My very first post on The Juggler was on the musical Spring Awakening. It was Beltane, and the unabashedly sexual nature of the show was very appropriate. So was its message about the dangers of not teaching healthy sexuality to our children. One of the difficulties with the show, however, is that is so easy to focus on the sex when there is much more to the show. This deeper interpretation is where the new production at Mysterium Theater really shines.
Yes, the show still includes in-your-face sexuality that would shock many. Yes, it’s still about a budding teenage sex drive conflicting with strict and oppressively naïve Church doctrine. Yes, it still contains frank depictions of intercourse, masturbation, BDSM, atheism, child molestation, abuse, addiction, and suicide. But Mysterium’s production uses those things as a backdrop to the greater story of innocence lost and regained, stressing that the shadows of childhood do shape us, but we are in control of what they make of us.
We all have shadows. Spring Awakening takes us deep into the shadows of a group of schoolchildren to remind us how difficult it is to be a teenager. The differences in how each child handles “The Dark they Know Well” makes up the story and teaches us that we can rise above our past despite how difficult it seems.
Taking the lead in this are the three central characters of Melchior (Drew Olvey), Wendla (Taylor Courtney), and Moritz (Lance Smith). All three in incredibly honest actors who choose to touch the hearts of their audience with sincere emotions ranging from confusion to lust to rage, all of which feel perfectly natural from each of them. Olvey’s Melchior is less of an angry intellectual than usual. His portrayal stresses the young man’s fascination with all there is to learn about the world around him, the “hunger that a child feels for everything they’re shown.” When his ideals and school rules come in conflict, the tragedy on his innocent face is quite touching.
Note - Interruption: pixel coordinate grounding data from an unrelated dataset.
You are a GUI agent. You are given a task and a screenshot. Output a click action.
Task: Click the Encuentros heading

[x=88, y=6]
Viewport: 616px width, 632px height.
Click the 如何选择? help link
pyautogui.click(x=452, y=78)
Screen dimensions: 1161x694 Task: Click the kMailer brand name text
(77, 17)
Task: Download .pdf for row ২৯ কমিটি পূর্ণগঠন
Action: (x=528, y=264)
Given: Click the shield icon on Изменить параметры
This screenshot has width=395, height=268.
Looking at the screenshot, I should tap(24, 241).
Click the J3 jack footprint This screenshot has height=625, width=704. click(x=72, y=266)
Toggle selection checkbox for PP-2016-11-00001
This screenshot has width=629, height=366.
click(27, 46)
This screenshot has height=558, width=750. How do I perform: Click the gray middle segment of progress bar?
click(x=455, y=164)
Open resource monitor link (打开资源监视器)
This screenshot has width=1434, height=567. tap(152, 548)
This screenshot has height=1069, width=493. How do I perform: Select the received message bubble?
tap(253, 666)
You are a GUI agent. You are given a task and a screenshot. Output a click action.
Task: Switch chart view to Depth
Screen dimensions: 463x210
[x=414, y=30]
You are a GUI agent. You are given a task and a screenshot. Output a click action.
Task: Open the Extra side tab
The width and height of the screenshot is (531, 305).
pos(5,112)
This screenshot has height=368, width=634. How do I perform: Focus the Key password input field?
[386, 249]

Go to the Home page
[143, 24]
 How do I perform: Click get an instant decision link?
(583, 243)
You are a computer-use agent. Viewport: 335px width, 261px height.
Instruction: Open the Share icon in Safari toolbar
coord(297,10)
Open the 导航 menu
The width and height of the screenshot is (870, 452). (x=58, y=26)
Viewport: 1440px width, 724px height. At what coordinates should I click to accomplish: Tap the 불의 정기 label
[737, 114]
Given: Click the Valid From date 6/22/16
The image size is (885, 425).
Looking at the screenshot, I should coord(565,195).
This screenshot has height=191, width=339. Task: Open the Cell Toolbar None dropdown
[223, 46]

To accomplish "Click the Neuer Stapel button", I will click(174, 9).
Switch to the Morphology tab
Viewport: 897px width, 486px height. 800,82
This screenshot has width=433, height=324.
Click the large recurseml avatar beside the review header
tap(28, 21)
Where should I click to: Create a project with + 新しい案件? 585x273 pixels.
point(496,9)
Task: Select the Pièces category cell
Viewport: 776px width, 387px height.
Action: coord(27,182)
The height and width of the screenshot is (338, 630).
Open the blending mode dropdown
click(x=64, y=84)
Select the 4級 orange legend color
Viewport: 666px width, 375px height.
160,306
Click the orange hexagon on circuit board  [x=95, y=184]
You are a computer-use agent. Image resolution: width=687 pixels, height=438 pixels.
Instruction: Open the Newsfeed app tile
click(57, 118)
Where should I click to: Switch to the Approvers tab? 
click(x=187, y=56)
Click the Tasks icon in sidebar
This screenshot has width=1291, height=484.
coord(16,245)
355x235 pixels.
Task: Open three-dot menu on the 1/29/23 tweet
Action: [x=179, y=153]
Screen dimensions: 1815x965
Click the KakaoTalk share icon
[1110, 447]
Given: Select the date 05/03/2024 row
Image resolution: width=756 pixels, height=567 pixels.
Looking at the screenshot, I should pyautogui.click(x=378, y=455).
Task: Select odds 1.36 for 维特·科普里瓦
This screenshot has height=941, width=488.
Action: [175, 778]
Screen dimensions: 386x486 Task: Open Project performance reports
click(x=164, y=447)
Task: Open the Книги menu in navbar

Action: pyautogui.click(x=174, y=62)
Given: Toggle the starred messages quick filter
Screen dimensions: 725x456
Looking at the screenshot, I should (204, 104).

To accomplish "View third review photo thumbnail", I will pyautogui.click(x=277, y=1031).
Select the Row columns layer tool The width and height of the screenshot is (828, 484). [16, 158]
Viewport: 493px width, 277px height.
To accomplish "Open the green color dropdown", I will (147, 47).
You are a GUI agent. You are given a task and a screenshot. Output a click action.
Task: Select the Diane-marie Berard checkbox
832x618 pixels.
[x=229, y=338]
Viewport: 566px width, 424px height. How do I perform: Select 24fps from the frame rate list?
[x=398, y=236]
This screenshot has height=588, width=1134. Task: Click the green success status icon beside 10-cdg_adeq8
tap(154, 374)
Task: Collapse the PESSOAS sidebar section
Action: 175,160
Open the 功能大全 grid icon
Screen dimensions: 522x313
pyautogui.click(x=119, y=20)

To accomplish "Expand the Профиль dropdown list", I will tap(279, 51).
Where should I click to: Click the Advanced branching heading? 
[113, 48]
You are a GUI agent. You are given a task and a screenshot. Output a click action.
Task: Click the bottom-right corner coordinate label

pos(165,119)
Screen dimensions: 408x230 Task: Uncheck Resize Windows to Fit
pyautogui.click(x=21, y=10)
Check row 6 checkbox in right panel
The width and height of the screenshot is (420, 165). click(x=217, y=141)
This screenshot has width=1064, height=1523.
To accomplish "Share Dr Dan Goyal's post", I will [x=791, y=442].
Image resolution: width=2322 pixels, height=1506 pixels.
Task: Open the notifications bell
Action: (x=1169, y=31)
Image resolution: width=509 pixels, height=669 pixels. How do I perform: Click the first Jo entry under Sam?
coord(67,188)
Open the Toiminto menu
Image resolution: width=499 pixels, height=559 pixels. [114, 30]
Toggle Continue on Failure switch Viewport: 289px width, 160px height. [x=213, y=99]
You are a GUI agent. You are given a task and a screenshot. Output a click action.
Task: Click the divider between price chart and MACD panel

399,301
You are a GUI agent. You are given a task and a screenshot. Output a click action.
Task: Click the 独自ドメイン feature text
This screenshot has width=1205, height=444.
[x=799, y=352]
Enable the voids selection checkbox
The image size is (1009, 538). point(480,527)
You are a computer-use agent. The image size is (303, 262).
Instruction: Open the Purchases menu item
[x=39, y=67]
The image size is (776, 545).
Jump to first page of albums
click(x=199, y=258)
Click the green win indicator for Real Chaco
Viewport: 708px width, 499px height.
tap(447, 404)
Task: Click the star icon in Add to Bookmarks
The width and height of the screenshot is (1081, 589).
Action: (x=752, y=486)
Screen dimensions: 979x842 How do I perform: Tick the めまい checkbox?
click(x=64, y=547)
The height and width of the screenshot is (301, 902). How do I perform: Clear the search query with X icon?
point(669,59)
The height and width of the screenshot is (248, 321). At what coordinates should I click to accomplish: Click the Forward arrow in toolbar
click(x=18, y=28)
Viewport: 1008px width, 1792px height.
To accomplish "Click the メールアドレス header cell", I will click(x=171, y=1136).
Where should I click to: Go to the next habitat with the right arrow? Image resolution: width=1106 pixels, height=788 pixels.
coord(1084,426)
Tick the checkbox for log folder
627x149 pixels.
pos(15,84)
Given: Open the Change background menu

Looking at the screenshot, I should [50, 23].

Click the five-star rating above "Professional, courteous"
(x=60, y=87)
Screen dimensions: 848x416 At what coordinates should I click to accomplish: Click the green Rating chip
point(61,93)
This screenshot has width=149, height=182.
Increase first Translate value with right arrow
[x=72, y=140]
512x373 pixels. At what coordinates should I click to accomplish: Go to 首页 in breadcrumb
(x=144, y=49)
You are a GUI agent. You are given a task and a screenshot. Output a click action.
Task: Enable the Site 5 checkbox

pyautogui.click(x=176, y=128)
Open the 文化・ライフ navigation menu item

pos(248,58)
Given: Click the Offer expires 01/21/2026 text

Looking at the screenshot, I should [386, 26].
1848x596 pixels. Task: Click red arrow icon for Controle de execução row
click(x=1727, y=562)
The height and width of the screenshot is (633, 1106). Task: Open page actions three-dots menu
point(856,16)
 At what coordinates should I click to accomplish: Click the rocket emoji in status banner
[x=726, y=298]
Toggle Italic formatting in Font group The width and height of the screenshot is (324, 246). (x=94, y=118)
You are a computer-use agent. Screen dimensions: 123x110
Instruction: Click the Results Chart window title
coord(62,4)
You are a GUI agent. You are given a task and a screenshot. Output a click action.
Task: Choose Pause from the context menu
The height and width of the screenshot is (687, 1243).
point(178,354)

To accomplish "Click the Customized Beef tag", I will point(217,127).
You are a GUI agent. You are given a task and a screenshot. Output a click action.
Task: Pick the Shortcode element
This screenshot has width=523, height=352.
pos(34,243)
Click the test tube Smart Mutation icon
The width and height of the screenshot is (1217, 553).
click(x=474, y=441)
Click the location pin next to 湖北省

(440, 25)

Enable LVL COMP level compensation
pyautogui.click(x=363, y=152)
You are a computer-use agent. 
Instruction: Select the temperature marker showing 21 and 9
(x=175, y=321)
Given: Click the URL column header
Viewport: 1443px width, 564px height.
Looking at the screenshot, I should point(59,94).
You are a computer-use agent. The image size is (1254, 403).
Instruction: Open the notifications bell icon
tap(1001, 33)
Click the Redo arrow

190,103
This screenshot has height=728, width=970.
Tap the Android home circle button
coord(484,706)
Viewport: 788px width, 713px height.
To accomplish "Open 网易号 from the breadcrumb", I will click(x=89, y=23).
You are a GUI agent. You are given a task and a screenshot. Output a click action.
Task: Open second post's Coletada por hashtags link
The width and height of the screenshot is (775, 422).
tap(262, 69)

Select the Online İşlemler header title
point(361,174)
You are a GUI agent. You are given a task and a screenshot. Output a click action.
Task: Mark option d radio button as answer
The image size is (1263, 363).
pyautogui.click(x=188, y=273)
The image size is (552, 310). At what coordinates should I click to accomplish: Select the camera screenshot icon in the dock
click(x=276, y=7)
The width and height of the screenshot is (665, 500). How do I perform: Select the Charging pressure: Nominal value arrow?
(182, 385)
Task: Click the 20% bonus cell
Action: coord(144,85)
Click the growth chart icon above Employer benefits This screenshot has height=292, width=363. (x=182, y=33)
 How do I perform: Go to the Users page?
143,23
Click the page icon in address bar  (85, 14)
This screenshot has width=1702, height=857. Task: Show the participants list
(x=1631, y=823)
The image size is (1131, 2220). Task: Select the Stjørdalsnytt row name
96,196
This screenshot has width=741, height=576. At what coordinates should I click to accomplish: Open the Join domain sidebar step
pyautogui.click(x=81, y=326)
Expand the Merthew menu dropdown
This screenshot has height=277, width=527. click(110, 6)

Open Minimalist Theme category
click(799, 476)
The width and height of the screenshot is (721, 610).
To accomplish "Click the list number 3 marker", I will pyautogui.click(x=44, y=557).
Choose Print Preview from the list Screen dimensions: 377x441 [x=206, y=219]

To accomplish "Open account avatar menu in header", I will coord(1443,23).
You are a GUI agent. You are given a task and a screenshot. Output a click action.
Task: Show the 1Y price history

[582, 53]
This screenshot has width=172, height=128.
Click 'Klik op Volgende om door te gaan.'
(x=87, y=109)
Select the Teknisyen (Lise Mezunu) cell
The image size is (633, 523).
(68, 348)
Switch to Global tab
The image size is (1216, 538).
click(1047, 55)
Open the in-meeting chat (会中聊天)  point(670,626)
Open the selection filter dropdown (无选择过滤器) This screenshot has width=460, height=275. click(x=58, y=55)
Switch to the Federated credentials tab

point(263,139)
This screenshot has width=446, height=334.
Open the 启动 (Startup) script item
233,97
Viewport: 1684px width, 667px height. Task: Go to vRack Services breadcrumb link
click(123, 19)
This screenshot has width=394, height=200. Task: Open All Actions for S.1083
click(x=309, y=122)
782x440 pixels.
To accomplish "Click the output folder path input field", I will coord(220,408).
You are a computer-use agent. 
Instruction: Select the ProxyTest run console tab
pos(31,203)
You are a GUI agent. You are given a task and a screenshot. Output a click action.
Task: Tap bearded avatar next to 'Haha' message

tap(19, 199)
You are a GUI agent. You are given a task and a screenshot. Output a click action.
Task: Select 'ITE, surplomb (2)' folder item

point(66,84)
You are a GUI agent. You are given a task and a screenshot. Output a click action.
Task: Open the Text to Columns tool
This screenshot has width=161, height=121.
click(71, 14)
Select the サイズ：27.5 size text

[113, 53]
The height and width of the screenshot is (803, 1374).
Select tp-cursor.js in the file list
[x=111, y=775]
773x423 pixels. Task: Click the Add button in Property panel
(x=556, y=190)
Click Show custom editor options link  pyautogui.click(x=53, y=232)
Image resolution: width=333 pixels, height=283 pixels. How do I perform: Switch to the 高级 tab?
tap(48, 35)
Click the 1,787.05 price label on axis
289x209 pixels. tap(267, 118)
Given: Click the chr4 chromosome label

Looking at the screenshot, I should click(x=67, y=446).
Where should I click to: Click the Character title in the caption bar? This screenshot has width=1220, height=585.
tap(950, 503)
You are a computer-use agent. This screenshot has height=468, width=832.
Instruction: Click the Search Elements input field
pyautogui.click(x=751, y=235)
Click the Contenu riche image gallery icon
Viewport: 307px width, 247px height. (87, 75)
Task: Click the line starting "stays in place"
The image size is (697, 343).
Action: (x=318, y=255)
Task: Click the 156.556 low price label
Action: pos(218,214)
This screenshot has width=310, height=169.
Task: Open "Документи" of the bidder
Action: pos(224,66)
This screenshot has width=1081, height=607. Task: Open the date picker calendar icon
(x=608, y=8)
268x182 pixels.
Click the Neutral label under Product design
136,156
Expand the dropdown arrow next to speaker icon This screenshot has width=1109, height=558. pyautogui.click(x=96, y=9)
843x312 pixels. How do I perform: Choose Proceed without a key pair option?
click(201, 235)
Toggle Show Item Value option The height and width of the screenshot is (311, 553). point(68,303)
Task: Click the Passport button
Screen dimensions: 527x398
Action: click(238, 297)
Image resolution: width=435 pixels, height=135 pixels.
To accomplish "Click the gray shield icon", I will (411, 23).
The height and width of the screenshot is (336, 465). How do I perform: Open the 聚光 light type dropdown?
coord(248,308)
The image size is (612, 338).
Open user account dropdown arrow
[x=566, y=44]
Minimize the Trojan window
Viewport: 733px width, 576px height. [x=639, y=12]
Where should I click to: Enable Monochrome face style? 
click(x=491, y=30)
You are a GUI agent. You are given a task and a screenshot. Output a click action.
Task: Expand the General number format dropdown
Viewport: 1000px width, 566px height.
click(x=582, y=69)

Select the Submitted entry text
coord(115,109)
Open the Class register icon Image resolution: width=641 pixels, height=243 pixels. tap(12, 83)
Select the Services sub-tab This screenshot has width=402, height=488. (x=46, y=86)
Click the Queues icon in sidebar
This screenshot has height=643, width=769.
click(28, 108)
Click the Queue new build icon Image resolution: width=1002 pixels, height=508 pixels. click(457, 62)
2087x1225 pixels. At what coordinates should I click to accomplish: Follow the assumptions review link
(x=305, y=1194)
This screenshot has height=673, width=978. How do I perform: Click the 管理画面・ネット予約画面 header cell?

Courtney’s Wendla is similar, matching Melchior’s youthful innocence note for note, but without his intellect to buffer her. This is a pure, emotional Wendla, and Courtney’s beautiful voice brings a very loving touch. Smith brings notes of true desperation to Moritz, the saddest character in the play. As confusion leads to panic, Smith ushers Moritz through his tragic arc, letting us inside his heart with each step. The last strains of his “And Then There Were None” are truly haunting.
Aaron Lyons is excellent, devious, and full of hubris as the seductive schoolboy Hanschen. Where his classmates stammer, Lyons radiates Hancshen’s strength and confidence in a wonderfully sensual way that whispers, “Why wouldn’t you want to fuck me?” The rest of the cast does a great job hitting those notes of youth and inexperience. Ashley Nelson’s disturbed Martha and Kallie Downing’s lost-looking Ilse remind us what happen when parenthood goes wrong. The two adults do well in their multiple roles, particularly Sam Kostka who, while young for the role, deftly provides strong distinctions among his many characters.
Spring Awakening, especially this production, is about Melchior’s journey. Along the way he creates shadows. His actions, sometimes loving and sometimes rash, have horrible consequences that even his impressive mind could never have foreseen. At this point he can give in to the darkness and become another casualty of childhood, another bright mind destroyed by the school system, or he use that mind and his heart to learn, grow, and perhaps make change in the world. The true lesson of Spring Awakening comes from his choice.
Many in our community actively search for our shadow instead of running from it. When we find it, we can learn from it. We learn how it shapes our lives. We learn how to identify when it is controlling us. Melchior is forced to do the same, to be defeated or empowered by the demons of childhood. Like him, our decisions can drag us down into the colorless darkness or up into the light of Purple Summer.